Brawn nie może doczekać się współpracy z Hamiltonem
Dyrektor sportowy Formuły 1, Ross Brawn przyznaje, że nie może doczekać się współpracy z Lewisem Hamiltonem przy kształtowaniu przyszłości tego sportu. Brytyjczyk przyznał również, że liczy na większe zaangażowanie ze strony kierowców podczas najbliższych spotkań, które mają sfinalizować kształt zmian na sezon 2021.Pięciokrotny mistrz świata F1 był nawet obecny podczas spotkania FIA z zespołami, podczas którego przesunięto termin publikacji nowych przepisów na sezon 2021.
Ross Brawn po wyścigu we Francji powiedział: "Cieszę się, że Lewis potwierdził chęć do pomocy nam w najbliższych miesiącach i nie mogę doczekać się pracy z nim, w szczególności podczas trzech zaplanowanych już spotkań. Dobrze wiemy, że Formuła 1 musi przejść ważne zmiany jeżeli chce utrzymać pozycję jednego z najbardziej popularnych spektakli sportowych na świecie."

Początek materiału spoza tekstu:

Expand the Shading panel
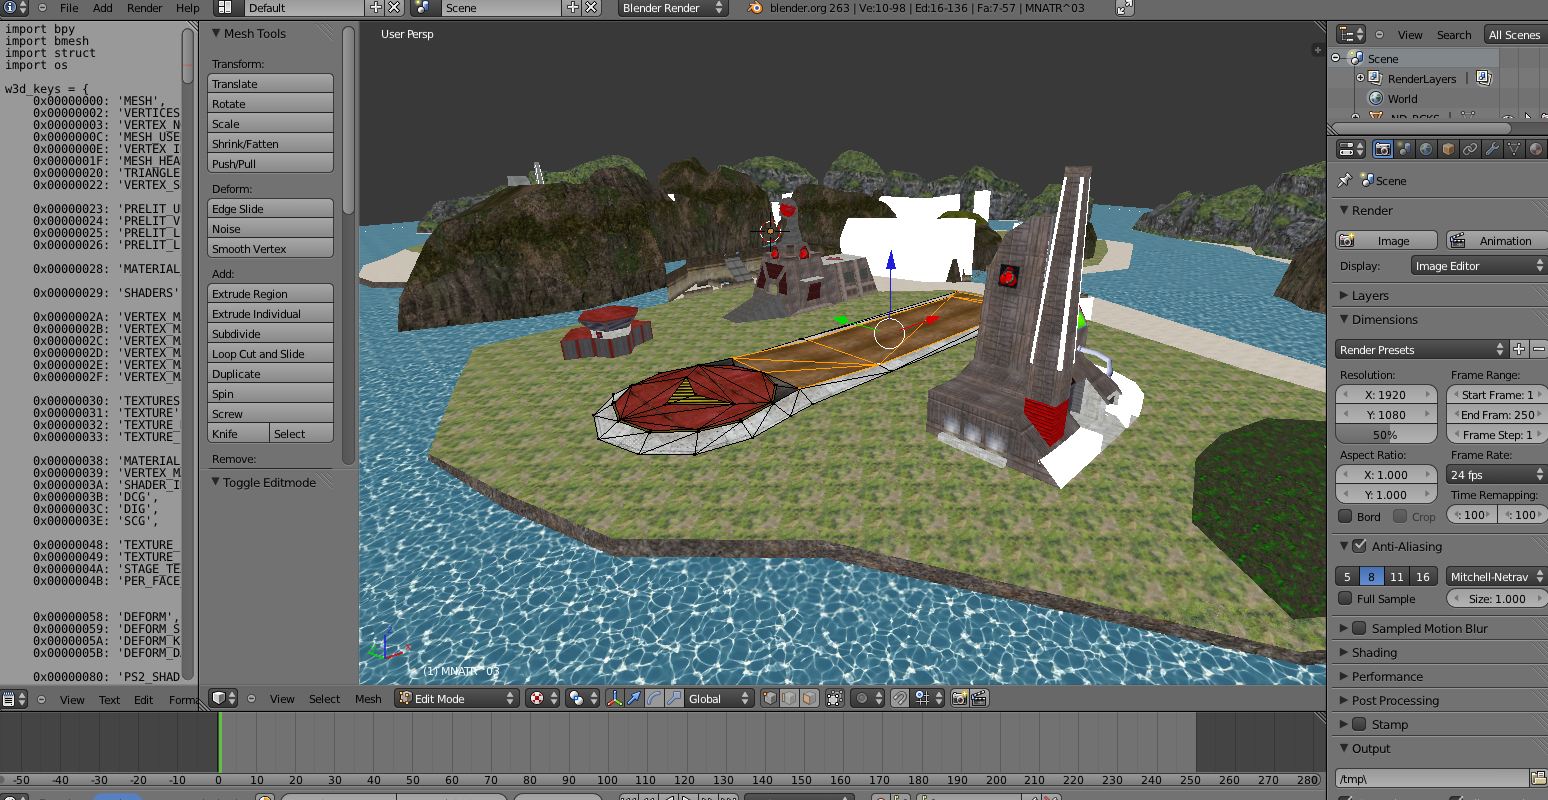 click(x=1374, y=653)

"Wszyscy kluczowi udziałowcy- my, FIA oraz zespoły- zgadzamy się co do celów i mamy szerokie porozumienie na temat głównych zmian, takich jak wdrożenie limitów budżetowych, bardziej sprawiedliwą dystrybucję zysku, podczas gdy na polu technicznych aspektów, wraz z FIA wspólnie pracujemy z inżynierami zespołów."
"Wspaniale będzie móc mieć także bezpośredni wkład ze strony kierowców."
Brawn twierdzi, że F1 uczy się na błędach z przeszłości i podaje za przykład projektowany dopiero nowy tor w Wietnamie, który ma zapewnić "spektakularne ściganie i dobre manewry wyprzedzania."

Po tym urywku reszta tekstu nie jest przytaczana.